--- Record excerpts ---

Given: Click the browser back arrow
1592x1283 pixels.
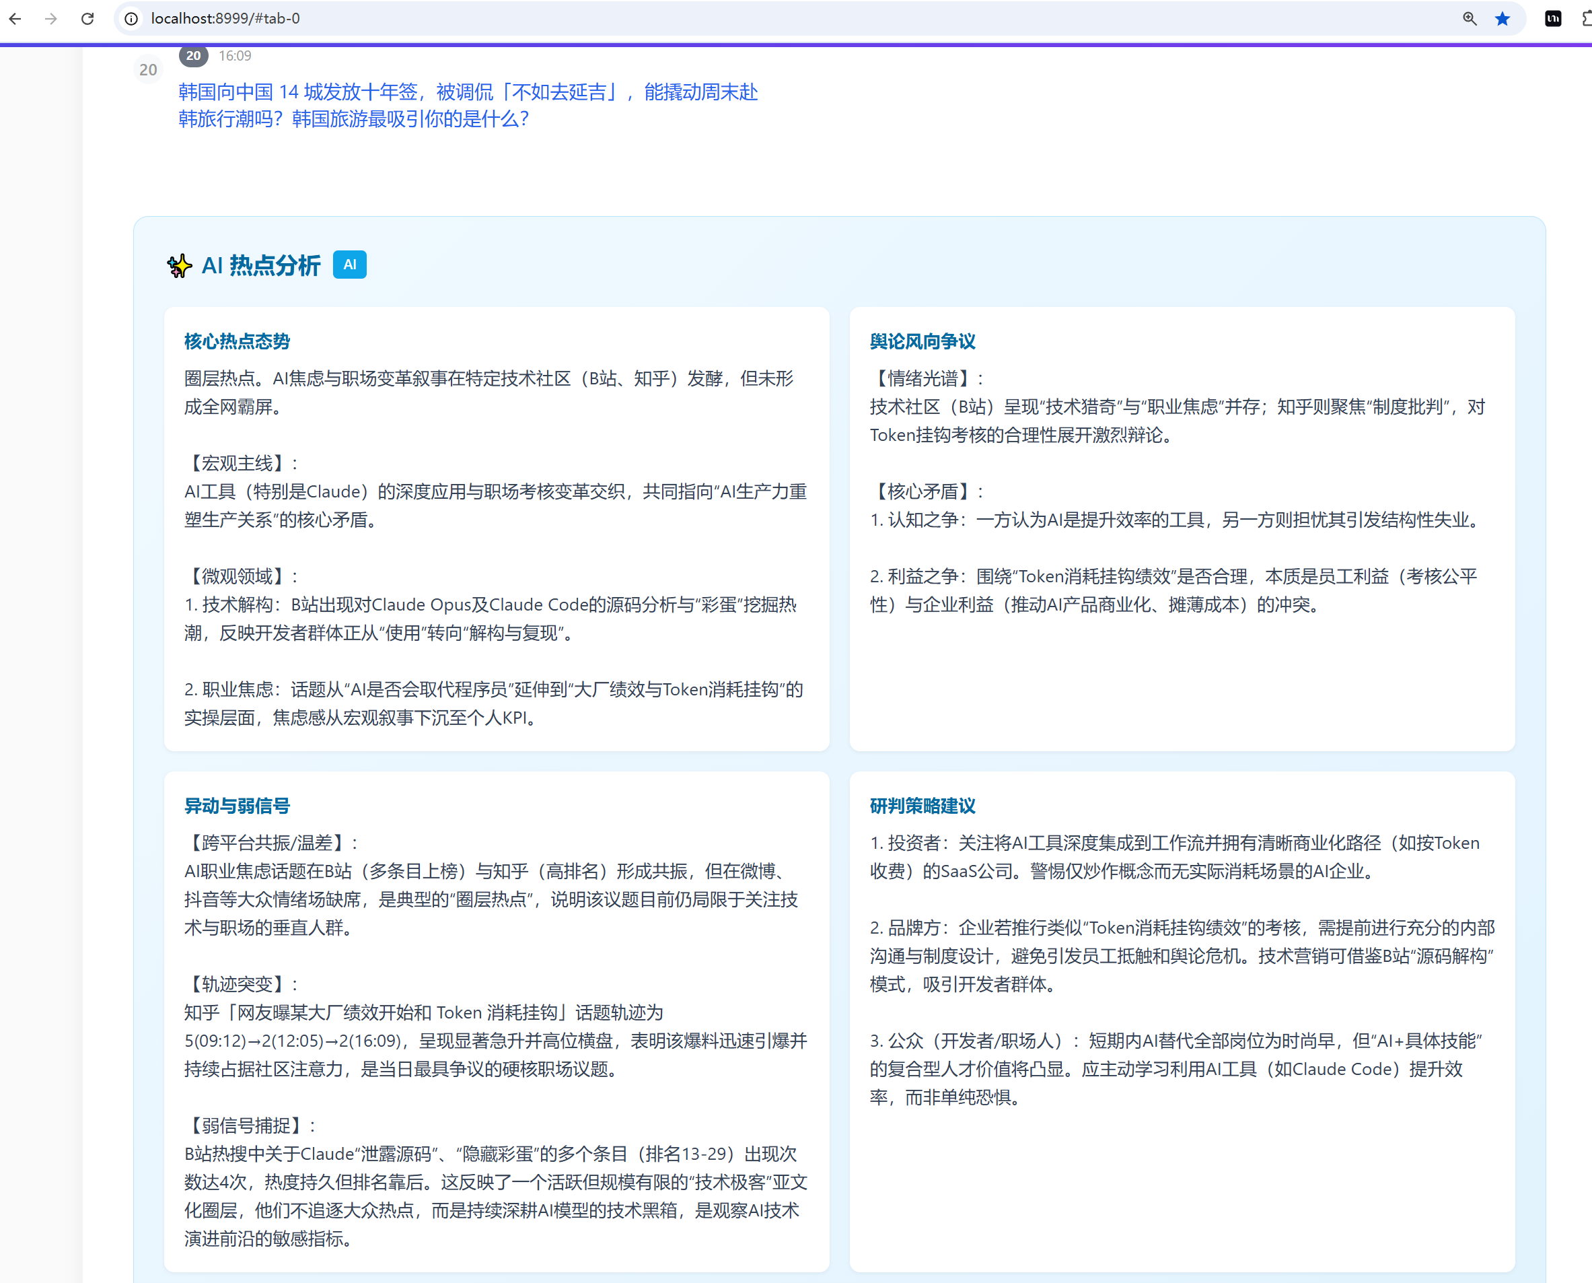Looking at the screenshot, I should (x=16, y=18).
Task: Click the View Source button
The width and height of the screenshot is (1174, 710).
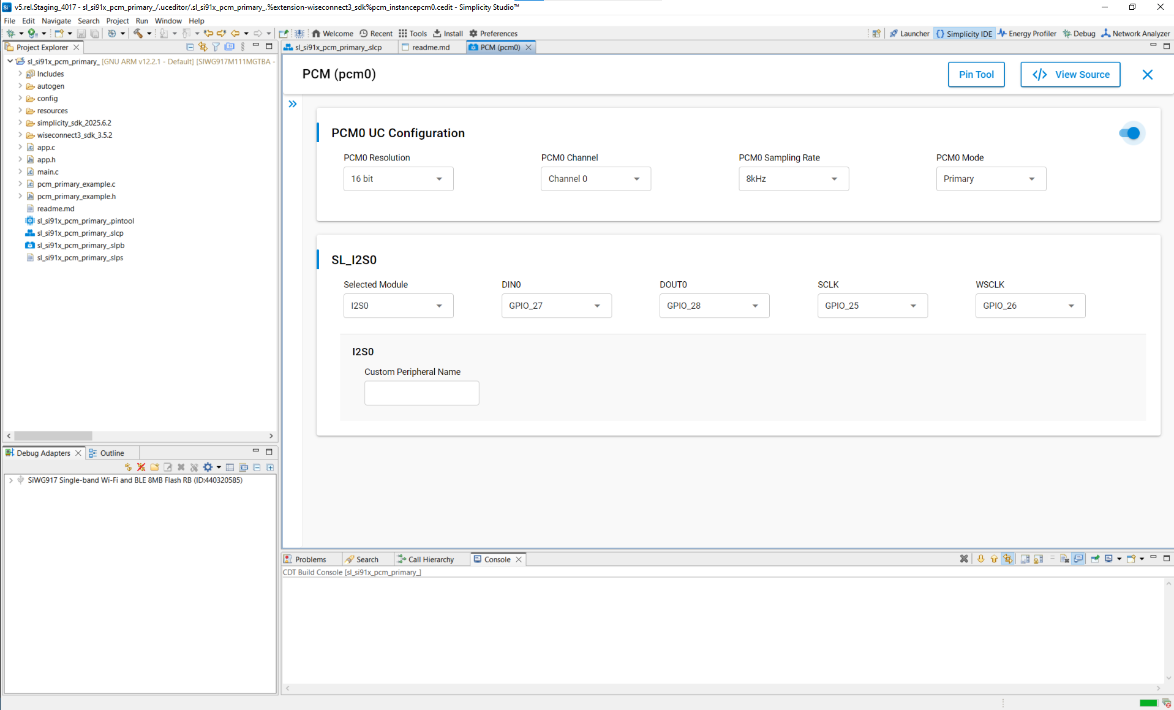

---
--- Record excerpts ---

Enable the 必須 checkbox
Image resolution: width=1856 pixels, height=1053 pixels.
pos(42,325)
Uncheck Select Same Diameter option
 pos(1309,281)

---

■ **Work instructions**:
Once the line with "Given: Click the browser back arrow" is found above, transcribe each line from it through the line with "The width and", exactly, and omit the pictures.

■ **Exercise solution**:
Given: Click the browser back arrow
1592x1283 pixels.
Looking at the screenshot, I should (x=16, y=18).
Task: Click the View Source button
The width and height of the screenshot is (1174, 710).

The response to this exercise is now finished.